|Report: Adrian Gonzalez promised Sox he wouldn’t chase Albert Pujols money||12.23.10 at 12:58 am ET|
According to ESPN.com, during negotiations with his new club, Adrian Gonzalez assured the Red Sox that even though the two sides did not finalize a contract before his trade from San Diego to Boston became official, he wouldn’t allow changes in the market to alter what he was seeking in a contract. Specifically, Gonzalez told the Sox that he would not let a potential contract extension for Cardinals superstar Albert Pujols alter what he sought. Instead, Gonzalez told the club that he would continue to use the same deals his agent mentioned early in the offseason — the eight-year, $180 million deal signed by Mark Teixeira, the five-year, $125 million deal Ryan Howard has with the Phillies and the eight-year, $184 million deal that Joe Mauer has with the Twins — to guide what he saw as fair market value.
From the article:
“I made a comment to Theo, ‘Make the trade happen by itself, and I promise you during the season I’ll negotiate,”’ Gonzalez said. “I’m not going to come here and be like, ‘OK, we’ll see you at free agency and see if you outbid the other teams.’ We’ll negotiate during the season. We’re going to be fair. We won’t be looking for record-breaking deals. We just want market value.

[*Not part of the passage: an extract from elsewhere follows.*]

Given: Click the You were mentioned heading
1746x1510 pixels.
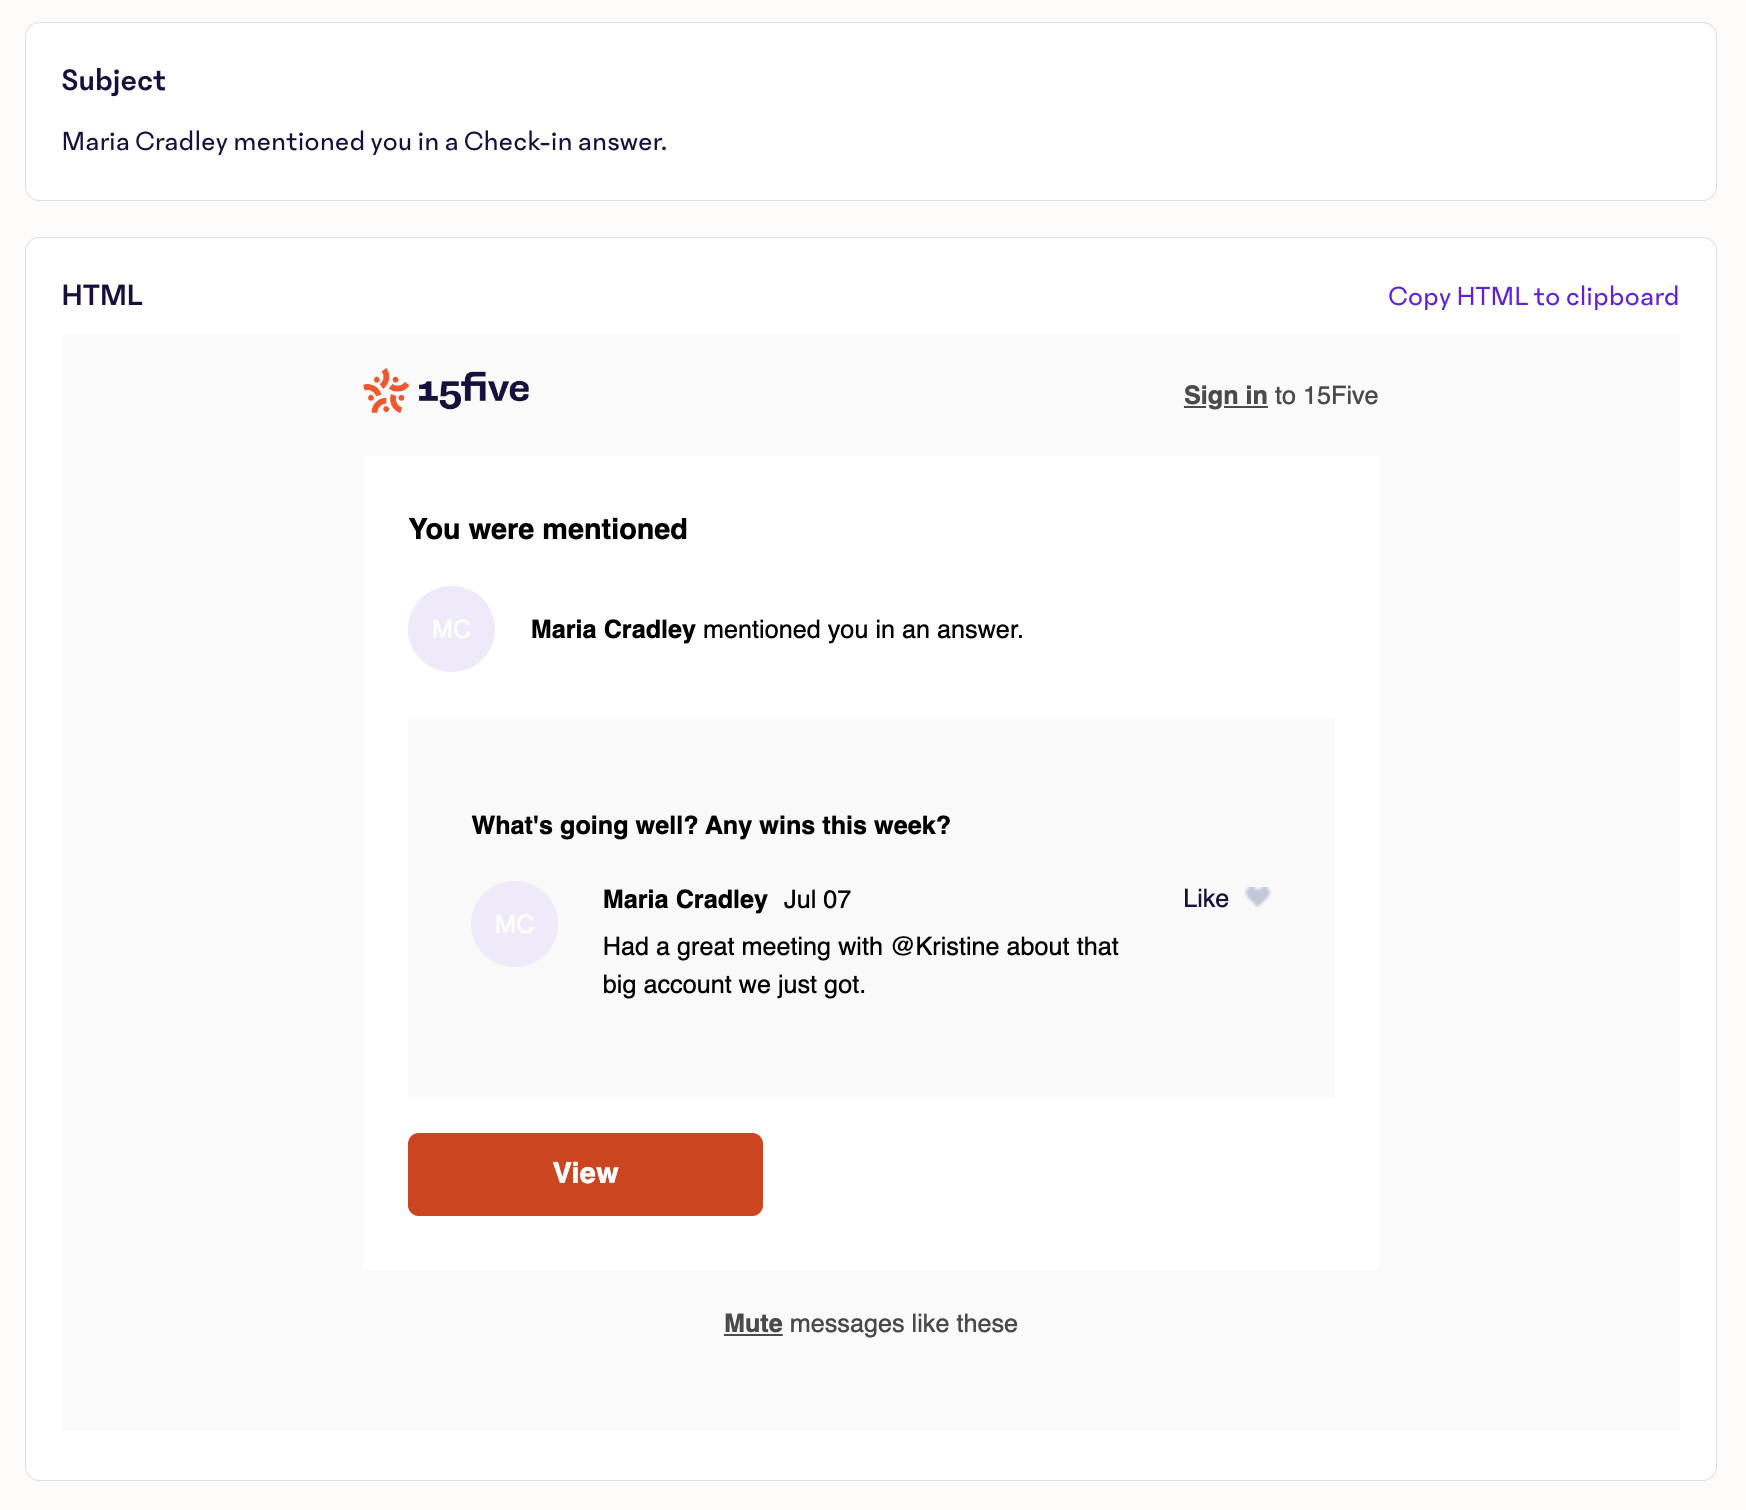Looking at the screenshot, I should point(548,529).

“We gave them our word that we were going to negotiate during the season in good faith. We’re not going to go in there and ask for Albert Pujols’ contract, something along those lines.”
Pujols’ presence was clearly felt at the table. The Red Sox couldn’t shake the notion that if Pujols signed a mega-deal, the shared parameters of what market value was could change overnight.
“That was one of their comments, what if he gets this humongous deal and you want to be closer to him?” Gonzalez said. “I said, ‘Trust me. What the market is today might change by then, but we’re going to negotiate based on what the market is today.”’
According to the story, Gonzalez and the Sox agreed that an extension did not need to be hammered out in order to finalize the trade. Instead, the first baseman and the club achieved an understanding of the financial parameters for a deal that Gonzalez sought, and agreed to revisit talks later, once Gonzalez’ had returned to the field in the spring following surgery to repair the labrum in his right shoulder.
The Sox currently control Gonzalez’ rights for the 2011 season, when he will make $6.3 million. While there is not yet a formal agreement for an extension, both sides stated unequivocally that they were all but certain that one would be inked before Gonzalez becomes eligible for free agency.